Why SSMs struggle in parameter-constrained training: empirical findings at 25M parameters [R]
State space models compress 3.26x worse than attention under LZMA at 25M params
In a deep dive following three weeks of OpenAI's Parameter Golf competition, researcher mradassaad presents empirical evidence that State Space Models (SSMs) are structurally disadvantaged compared to Transformers under tight time and size constraints. The competition limits models to 25 million parameters, 10 minutes of training, a 16MB compressed artifact, and runs on 8xH100 GPUs. The central finding: SSM in_proj weights compress up to 3.26x worse than Transformer attention QKV weights when using the LZMA compression algorithm. This directly strains the compressed parameter budget, giving Transformers a clear advantage in this regime.

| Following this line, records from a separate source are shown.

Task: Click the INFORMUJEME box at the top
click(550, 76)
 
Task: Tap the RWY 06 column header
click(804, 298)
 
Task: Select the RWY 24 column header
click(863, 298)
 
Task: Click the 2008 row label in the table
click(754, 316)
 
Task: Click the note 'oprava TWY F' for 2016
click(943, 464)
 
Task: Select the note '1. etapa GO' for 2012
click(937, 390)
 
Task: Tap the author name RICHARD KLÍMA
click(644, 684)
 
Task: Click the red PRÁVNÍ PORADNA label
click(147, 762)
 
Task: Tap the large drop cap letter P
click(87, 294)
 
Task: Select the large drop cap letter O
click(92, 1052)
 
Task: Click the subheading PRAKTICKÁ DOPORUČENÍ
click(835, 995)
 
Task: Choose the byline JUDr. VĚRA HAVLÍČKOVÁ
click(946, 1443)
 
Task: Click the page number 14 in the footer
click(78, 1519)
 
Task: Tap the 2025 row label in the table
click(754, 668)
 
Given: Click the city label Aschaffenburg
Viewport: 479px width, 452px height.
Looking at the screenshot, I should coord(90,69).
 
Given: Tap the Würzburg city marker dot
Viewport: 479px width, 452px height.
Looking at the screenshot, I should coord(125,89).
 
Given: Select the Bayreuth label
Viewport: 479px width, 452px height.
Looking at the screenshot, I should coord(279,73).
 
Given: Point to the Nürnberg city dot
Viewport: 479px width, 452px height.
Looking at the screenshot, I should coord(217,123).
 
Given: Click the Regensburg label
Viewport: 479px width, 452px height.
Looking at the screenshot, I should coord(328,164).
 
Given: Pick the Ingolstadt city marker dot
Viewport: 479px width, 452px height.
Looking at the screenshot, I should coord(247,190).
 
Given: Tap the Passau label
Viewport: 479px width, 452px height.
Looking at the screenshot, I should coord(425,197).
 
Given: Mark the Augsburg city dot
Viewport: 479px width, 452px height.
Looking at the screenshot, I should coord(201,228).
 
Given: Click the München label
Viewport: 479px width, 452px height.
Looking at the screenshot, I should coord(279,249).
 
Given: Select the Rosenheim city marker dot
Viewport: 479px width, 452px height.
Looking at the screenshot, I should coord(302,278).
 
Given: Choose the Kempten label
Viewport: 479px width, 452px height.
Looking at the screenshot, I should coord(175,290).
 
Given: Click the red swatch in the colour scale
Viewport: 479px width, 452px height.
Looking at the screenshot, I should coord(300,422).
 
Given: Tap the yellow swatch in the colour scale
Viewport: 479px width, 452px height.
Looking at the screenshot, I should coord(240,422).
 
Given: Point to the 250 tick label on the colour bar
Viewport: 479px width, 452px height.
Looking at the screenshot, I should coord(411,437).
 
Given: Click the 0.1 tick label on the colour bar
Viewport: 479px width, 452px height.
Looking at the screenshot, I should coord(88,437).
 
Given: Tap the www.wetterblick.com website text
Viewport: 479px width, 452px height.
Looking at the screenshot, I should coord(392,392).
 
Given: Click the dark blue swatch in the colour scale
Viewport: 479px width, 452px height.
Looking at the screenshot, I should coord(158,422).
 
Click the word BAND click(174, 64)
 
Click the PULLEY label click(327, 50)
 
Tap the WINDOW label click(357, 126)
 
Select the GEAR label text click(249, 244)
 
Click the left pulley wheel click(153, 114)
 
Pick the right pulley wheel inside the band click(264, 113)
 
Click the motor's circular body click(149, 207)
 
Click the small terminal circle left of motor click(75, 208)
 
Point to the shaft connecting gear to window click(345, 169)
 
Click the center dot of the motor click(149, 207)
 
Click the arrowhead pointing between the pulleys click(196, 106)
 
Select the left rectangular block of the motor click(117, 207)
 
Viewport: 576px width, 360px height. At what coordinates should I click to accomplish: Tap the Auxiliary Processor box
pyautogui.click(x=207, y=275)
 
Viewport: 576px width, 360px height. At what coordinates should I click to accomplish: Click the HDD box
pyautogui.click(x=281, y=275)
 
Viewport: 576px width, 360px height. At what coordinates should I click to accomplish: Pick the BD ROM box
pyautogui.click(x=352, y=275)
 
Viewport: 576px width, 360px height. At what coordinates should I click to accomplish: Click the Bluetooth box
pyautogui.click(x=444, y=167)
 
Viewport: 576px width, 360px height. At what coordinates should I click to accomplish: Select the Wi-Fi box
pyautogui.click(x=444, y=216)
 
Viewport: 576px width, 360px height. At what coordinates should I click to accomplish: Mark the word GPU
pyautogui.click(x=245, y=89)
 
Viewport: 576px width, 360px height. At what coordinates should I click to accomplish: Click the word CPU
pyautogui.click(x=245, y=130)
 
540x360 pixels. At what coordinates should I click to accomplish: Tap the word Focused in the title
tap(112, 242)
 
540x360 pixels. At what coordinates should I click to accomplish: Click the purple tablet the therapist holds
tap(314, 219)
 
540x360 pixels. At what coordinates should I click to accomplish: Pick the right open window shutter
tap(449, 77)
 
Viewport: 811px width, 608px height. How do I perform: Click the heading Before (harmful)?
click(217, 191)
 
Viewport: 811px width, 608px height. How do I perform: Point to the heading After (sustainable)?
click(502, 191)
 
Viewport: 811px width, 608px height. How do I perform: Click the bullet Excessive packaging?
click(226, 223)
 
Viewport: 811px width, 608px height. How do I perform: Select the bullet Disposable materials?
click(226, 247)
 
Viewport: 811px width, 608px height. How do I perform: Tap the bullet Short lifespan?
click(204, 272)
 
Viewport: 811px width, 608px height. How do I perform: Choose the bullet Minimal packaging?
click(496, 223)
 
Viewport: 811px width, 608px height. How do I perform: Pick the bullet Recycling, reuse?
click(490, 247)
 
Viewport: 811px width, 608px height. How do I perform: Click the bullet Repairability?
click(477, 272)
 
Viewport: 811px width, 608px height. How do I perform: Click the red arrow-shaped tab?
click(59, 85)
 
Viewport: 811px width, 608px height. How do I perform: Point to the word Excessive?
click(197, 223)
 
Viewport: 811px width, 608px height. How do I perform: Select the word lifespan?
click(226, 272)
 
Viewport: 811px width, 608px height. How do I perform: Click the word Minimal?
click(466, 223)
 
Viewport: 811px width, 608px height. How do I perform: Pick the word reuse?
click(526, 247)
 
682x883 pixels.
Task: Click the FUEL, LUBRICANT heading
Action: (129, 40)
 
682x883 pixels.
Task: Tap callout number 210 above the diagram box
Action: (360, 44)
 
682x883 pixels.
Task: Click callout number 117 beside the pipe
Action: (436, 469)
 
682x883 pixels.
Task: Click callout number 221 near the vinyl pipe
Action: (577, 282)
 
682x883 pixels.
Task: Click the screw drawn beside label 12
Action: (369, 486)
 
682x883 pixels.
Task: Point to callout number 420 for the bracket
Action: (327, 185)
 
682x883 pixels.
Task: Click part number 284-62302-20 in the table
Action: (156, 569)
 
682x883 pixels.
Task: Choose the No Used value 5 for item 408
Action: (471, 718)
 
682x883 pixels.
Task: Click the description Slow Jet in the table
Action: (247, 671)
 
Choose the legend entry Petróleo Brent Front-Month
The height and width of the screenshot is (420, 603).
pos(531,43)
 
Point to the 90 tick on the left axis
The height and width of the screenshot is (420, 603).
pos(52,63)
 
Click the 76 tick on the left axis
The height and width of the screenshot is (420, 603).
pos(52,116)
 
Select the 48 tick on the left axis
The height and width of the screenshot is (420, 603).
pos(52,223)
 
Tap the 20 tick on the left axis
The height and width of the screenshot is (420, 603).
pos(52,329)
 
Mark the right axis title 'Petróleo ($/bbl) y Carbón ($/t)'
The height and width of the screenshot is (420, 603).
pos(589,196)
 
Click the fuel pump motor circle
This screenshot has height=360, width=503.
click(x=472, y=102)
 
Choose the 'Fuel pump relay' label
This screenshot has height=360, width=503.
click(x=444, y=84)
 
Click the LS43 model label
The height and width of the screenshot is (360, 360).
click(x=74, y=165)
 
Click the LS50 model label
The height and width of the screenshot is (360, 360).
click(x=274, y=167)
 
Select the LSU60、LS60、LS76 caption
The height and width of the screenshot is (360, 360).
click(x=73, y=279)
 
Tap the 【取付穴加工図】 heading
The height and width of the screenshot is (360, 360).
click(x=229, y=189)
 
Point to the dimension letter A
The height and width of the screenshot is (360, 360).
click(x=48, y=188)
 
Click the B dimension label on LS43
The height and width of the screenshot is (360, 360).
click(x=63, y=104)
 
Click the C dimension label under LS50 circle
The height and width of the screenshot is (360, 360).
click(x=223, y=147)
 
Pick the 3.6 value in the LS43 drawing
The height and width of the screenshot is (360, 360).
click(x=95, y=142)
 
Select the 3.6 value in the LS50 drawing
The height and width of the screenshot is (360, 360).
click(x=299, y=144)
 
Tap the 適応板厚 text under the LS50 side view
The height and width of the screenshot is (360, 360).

Further analysis reveals that architectural decisions that appeared favorable at smaller vocabulary sizes (SP4096) reversed direction at the target vocabulary (SP8192), highlighting how performance gains can be non-transferable. The post also details three kernel-level experiments with Mamba-3 Triton kernels: a backward fusion attempt that was numerically exact but 16% slower due to shared memory pressure, a torch.compile quantizer bug that introduced a 5.5 mBPB penalty, and a mixed-precision dynamics protection that recovered 0.8 mBPB at negligible size cost. These findings underscore the practical engineering challenges when adapting SSMs to constrained settings.
- SSM in_proj weights compress 3.26x worse than Transformer QKV under LZMA, consuming more of the 16MB artifact budget
- Architectural wins at vocabulary size 4096 flipped sign at the target size 8192, indicating non-transferable improvements
- Three kernel experiments revealed a 16% slowdown from backward fusion, a 5.5 mBPB loss from a quantization bug, and a 0.8 mBPB recovery from mixed-precision fixes
Why It Matters
These findings guide model architects choosing between SSMs and Transformers under strict compute and storage constraints.